The Montana and Wyoming Tribal Leaders Council on Thursday announced its opposition to federal rule-making to delist the grizzly bear under the Endangered Species Act, and it criticized Yellowstone National Park's lack of tribal representation.
In their opposition, council members cited what they consider infringements on tribal sovereignty and a disregard for traditional spiritual beliefs in the current delisting process.
“The manner in which this process has so far been conducted without the consultation and input of the affected Tribal Nations is representative of the recent history of Yellowstone (post-1872),” the group wrote in its resolution.
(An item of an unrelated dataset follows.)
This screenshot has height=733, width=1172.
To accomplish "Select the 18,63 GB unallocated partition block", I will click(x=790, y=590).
Tribal leaders requested the renaming of several park features that they say are named after the "proponents and exponents of genocide."
“These names must be changed with the input of the affected Tribal Nations, just as any move to de-list the sacred grizzly bear on this ancestral landscape must involve consultation with the affected Tribal Nations,” the resolution states.
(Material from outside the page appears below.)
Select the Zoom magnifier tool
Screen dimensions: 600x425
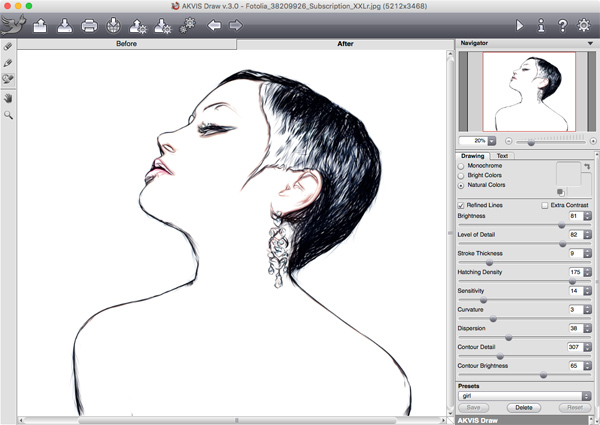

The tribal leaders council includes 11 tribes from Montana and Wyoming, including the Eastern Shoshone and Northern Arapaho tribes.
Eastern Shoshone Business Council members passed their own resolution in early November opposing the delisting of grizzly bears.
The council's resolution cited sovereignty issues and said the tribe would not let the federal and state governments "inflict their policies on Eastern Shoshone tribal lands."
At the time, the Northern Arapaho did not have a position on the issue.
The U.S. Fish and Wildlife Service has made no decision whether to propose removal of the Endangered Species Act protections from the grizzly bear, said Chris Servheen, grizzly bear recovery coordinator for the agency.
In May, Montana officials said they expect the bear to be delisted within two years.